Two-field framework unifies grokking, emergent capabilities, and prebiotic chemistry phase transitions
A new arXiv preprint proposes that deep learning phase transitions and non-equilibrium chemical selection share a common mathematical structure governed by entropy production and information quasi-potential, introducing two testable order parameters with falsifiable predictions.
A preprint posted to arXiv this week argues that abrupt learning transitions—grokking, emergent capabilities, sudden alignment shifts—and phase changes in prebiotic chemical networks are two sides of the same coin. The paper, "Phase Transitions in Driven Informational Systems," frames both as stochastic processes driven by two gradient fields: an entropy production rate Σ and an information quasi-potential Φ_I = -ln p, where p is the stationary probability density. The authors introduce two order parameters, an adversarial breakdown threshold α† and a self-referential coupling threshold κ_c, whose joint scaling defines a candidate universality class with exponents (γ₁, γ₂).

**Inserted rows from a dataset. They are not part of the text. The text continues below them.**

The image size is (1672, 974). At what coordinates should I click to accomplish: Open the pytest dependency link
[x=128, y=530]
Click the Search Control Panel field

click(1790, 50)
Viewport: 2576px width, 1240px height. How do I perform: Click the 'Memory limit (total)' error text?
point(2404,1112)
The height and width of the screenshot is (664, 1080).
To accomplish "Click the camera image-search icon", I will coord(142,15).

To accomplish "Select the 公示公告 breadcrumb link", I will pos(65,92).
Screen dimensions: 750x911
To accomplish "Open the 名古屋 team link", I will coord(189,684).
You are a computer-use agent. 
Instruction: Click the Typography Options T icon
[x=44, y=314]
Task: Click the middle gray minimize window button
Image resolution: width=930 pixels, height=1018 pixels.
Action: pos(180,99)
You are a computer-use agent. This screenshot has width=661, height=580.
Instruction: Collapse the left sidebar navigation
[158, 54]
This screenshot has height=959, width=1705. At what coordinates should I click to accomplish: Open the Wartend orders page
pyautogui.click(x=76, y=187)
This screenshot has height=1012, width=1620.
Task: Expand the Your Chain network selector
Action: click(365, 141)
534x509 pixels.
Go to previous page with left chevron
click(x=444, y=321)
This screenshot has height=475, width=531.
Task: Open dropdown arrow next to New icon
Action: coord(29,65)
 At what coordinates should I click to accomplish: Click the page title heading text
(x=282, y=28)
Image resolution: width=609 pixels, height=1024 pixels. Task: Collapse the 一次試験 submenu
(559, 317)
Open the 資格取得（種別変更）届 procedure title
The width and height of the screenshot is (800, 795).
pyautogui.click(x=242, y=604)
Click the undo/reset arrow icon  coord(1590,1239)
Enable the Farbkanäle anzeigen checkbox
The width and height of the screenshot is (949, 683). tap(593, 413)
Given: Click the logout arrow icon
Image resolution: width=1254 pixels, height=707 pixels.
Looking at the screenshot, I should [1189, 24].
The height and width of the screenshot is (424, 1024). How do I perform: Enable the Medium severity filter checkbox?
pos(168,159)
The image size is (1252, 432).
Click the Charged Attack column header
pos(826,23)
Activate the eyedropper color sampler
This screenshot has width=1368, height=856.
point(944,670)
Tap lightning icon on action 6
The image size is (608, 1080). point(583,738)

The framework is explicitly designed to produce falsifiable predictions that single-field gradient accounts—those relying on loss alone or on representational compression metrics—cannot match. The paper claims consistency with 2024–2026 empirical findings on alignment transitions, adversarial breakdown scaling, and partial introspection in large language models, though it does not name specific models or datasets in the abstract. The two-field structure is borrowed from non-equilibrium statistical physics, where driven chemical reaction networks exhibit phase transitions that resist explanation by equilibrium thermodynamics or single-gradient dynamics.
The preprint outlines the geometric structure of the framework but stops short of closed-form solutions for the exponents or explicit recipes for measuring α† and κ_c in a trained network. It positions itself as a unifying lens rather than a finished theory, offering a candidate universality class that would, if validated, place deep learning phase transitions and prebiotic selection in the same mathematical family. The authors note that existing singular learning theory and information-theoretic progress measures are compatible with the two-field view but do not by themselves predict the joint scaling behavior.
What happens next depends on whether the order parameters can be extracted from real training runs and whether the predicted exponents hold across architectures. The paper does not yet provide code, benchmark tables, or a worked example on a public model, so the immediate test is whether other groups can operationalize α† and κ_c on GPT-scale checkpoints or on smaller grokking setups. If the joint scaling law survives contact with data, the framework could reshape how we think about sudden capability jumps and adversarial fragility; if it doesn't, it remains an elegant analogy between two fields that may not share deep structure after all.